Our strategy is to mount a small public education campaign that gathers support to begin again on social studies standards in NY state – either via radical revision of the framework, the Regents rejecting the proposed framework, or through the construction of a parallel teacher-led Social Studies standards framework.  We are looking to form a group of teachers and allies who will develop, adopt and hold themselves accountable to an alternative framework should the state fail to improve the current framework.

We want to see three main things in any adopted curricular framework:

  1. The framework should emphasize questions, not answers.
  2. The framework should emphasize transformative depth rather than useless breadth.
  3. The framework should provide the freedom for schools and teachers to choose from a menu of paths and emphases to best serve their students.

On the New NY Social Studies Framework

The New York Board of Regents recently released a draft of a new 9-12 Social Studies Framework and will accept feedback on it through March 8.  The new framework reflects two significant shifts.  Whereas the old framework was essentially a series of topics, the new framework focuses on Key Ideas and Understandings, as well as adding the Common Core Literacy Standards and what the State calls “Social Studies Practices,” which reflect the key skills in our discipline.

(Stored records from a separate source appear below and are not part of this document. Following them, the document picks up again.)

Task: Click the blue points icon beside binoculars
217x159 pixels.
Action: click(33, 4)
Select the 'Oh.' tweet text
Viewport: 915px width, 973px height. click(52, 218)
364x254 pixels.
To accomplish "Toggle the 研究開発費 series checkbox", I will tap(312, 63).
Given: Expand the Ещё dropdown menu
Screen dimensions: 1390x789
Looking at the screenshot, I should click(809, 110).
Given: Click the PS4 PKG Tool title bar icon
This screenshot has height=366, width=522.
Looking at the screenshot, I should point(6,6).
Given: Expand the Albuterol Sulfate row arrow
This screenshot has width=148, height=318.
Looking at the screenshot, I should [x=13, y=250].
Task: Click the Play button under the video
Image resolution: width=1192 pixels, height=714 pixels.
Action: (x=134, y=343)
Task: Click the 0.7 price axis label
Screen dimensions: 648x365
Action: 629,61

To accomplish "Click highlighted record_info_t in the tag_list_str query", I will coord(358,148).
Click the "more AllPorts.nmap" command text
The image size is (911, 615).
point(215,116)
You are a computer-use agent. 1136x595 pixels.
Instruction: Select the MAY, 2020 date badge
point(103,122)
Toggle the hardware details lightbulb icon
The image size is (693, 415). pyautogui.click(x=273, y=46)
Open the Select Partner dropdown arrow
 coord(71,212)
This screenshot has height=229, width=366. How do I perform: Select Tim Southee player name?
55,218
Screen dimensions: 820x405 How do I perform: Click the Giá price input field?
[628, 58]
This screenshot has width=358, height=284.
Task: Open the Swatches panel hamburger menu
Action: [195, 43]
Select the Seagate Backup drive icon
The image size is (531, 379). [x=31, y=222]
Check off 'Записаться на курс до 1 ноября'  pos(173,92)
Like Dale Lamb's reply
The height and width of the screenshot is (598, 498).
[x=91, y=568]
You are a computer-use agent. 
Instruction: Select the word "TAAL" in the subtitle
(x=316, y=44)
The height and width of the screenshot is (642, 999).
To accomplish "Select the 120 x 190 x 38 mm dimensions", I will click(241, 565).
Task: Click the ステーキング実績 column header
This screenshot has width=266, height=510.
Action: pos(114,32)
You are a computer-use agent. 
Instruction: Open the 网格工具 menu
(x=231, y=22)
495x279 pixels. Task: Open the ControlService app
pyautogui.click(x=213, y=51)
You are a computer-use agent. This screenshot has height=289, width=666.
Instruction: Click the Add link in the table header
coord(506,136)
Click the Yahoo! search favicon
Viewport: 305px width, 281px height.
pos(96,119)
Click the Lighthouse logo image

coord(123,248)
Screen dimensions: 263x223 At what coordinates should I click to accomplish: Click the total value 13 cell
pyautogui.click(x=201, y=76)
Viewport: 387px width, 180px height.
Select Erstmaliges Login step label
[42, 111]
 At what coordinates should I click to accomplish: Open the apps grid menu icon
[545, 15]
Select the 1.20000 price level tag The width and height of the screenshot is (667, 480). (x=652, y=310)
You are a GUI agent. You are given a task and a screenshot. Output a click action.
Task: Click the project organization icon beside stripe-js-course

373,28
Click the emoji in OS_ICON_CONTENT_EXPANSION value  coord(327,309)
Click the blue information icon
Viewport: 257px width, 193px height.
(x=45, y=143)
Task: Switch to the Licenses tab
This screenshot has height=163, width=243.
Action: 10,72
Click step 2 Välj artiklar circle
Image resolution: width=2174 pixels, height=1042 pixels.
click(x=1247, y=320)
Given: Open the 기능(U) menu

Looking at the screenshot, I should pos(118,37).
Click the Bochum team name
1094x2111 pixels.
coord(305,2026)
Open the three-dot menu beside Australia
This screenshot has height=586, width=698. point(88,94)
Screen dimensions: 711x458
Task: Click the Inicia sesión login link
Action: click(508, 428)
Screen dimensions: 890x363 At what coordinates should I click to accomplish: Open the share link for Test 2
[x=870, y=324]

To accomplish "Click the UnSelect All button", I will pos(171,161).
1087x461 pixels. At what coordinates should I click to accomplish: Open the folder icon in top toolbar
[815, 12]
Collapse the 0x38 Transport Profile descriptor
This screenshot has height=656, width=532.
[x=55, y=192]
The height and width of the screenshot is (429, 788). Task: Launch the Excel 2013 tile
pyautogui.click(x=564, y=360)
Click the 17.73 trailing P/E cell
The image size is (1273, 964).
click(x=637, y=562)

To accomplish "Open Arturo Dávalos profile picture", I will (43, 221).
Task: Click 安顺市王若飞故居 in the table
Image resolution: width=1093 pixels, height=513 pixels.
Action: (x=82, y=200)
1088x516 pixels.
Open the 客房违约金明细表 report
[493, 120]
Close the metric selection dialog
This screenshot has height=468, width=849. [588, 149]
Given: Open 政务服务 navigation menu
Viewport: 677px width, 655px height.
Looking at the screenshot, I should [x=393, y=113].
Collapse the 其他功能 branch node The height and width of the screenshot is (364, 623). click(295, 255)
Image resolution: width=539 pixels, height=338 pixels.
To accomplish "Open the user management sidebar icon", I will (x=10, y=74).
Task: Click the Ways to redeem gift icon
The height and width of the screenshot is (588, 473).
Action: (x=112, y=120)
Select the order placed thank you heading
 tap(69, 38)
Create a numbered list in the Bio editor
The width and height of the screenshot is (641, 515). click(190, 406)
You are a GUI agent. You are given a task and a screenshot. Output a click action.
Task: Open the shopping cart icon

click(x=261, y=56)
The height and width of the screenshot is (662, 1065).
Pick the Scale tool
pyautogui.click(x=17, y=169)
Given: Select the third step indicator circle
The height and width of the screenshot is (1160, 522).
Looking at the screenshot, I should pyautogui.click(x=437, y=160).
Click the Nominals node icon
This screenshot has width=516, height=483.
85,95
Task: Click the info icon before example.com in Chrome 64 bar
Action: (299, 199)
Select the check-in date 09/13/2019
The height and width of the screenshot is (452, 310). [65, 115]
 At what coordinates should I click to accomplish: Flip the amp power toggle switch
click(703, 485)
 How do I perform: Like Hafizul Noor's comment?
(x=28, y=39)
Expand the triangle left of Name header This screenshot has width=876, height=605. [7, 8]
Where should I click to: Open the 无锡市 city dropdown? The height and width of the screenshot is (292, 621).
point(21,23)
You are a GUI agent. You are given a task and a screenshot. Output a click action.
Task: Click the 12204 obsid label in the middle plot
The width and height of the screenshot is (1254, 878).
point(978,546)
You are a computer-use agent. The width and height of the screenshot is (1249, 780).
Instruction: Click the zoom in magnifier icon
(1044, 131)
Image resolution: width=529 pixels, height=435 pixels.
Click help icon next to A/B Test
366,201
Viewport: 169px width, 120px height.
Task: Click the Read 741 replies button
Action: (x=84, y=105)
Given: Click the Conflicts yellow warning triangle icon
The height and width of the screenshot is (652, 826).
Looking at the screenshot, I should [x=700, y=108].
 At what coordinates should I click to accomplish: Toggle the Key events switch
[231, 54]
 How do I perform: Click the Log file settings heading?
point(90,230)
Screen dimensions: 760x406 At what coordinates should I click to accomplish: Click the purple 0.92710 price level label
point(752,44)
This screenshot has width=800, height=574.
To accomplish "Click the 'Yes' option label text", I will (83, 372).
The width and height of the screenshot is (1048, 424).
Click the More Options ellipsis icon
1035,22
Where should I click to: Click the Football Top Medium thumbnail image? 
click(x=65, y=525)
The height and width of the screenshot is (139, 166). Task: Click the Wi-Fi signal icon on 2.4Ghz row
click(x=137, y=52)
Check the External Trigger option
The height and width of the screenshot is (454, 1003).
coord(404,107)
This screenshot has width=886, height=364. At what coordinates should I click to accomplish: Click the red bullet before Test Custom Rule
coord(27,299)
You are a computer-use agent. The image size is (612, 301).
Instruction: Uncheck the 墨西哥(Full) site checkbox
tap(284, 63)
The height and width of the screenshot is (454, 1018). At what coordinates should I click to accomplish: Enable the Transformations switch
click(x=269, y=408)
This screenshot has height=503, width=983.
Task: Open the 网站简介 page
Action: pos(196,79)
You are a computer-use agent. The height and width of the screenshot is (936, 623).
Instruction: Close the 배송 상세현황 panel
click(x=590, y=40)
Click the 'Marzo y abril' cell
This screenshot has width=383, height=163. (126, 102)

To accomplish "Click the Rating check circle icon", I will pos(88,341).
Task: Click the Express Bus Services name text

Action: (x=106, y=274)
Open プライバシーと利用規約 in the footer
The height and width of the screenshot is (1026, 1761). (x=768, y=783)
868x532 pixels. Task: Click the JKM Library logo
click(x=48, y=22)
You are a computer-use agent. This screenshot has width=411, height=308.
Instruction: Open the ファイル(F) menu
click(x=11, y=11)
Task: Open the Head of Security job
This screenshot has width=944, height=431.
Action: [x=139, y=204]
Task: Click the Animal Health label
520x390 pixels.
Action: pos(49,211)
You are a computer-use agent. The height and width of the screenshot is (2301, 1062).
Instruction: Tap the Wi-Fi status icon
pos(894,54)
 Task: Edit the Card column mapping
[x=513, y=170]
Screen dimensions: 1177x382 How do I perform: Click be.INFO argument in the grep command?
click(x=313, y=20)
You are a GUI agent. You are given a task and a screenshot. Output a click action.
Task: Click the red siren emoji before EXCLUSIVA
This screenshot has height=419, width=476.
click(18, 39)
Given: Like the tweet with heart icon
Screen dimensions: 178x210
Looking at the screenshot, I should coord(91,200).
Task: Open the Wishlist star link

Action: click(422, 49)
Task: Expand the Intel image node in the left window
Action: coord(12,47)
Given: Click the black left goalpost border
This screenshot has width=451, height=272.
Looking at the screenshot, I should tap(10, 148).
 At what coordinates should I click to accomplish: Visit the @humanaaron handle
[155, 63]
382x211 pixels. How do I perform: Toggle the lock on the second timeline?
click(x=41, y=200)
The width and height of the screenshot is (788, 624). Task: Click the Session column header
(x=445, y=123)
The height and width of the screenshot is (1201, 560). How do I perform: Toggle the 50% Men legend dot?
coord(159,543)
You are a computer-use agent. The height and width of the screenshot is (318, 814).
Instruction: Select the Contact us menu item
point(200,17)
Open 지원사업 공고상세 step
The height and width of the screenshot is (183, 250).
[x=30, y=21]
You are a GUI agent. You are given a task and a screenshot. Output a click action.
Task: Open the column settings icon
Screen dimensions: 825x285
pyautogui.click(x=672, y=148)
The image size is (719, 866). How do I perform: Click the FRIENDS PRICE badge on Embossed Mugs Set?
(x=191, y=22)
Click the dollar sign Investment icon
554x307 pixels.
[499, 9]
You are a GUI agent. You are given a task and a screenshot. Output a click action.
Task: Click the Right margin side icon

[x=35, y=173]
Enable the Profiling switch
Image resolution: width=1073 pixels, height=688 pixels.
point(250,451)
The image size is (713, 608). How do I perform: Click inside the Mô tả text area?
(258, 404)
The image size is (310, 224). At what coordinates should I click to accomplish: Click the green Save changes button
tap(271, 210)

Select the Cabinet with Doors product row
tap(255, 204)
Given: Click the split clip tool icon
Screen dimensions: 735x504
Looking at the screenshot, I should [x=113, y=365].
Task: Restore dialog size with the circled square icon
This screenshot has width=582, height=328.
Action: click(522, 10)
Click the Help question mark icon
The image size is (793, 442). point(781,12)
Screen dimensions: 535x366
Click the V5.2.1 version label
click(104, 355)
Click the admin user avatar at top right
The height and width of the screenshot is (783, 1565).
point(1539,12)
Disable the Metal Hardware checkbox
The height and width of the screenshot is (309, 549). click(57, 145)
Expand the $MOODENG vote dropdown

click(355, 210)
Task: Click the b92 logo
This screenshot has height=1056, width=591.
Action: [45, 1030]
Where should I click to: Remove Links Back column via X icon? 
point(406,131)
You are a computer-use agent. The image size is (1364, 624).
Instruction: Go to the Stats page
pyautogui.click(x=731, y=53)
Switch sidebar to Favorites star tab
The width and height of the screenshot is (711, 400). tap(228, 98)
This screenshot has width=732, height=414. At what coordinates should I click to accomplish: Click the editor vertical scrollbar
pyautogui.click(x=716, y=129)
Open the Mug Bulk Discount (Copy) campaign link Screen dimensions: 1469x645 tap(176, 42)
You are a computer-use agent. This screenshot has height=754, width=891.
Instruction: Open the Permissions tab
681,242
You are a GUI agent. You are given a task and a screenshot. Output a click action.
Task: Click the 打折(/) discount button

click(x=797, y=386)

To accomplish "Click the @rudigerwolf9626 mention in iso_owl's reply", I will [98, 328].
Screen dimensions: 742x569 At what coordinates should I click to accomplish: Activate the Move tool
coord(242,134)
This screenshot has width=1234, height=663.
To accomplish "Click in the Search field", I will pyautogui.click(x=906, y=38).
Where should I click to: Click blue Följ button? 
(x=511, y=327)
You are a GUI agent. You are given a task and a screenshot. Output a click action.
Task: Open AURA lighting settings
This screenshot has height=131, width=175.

On the Framework’s opening page, there are a list of objectives that I found refreshing and of which I am very supportive. According to the Framework, the purpose of Social Studies “is to help young people develop the ability to make informed and reasoned decisions for the public good as citizens of a culturally diverse, democratic society in an interdependent world.”  Towards that end, the Framework claims to allow “Students to develop an understanding of concepts and key ideas driven by case studies, analysis of primary and secondary source documents, and an examination of patterns of events in history,” and teachers “to have increased decision‐making power about how to teach and illustrate conceptual understandings and key ideas to promote student understanding.”  On those three points rests the entirety of the work I do with curriculum, teachers, and students.   Count me in!

A little of the substance that follows this promising introduction does take steps forward towards indicating what students should be able to do in high school social studies courses.  Both the Common Core standards, which I’ve written about elsewhere, and the conception and inclusion of the Social Studies Practices, are significant advancements from previous State guidelines which only focused on content knowledge.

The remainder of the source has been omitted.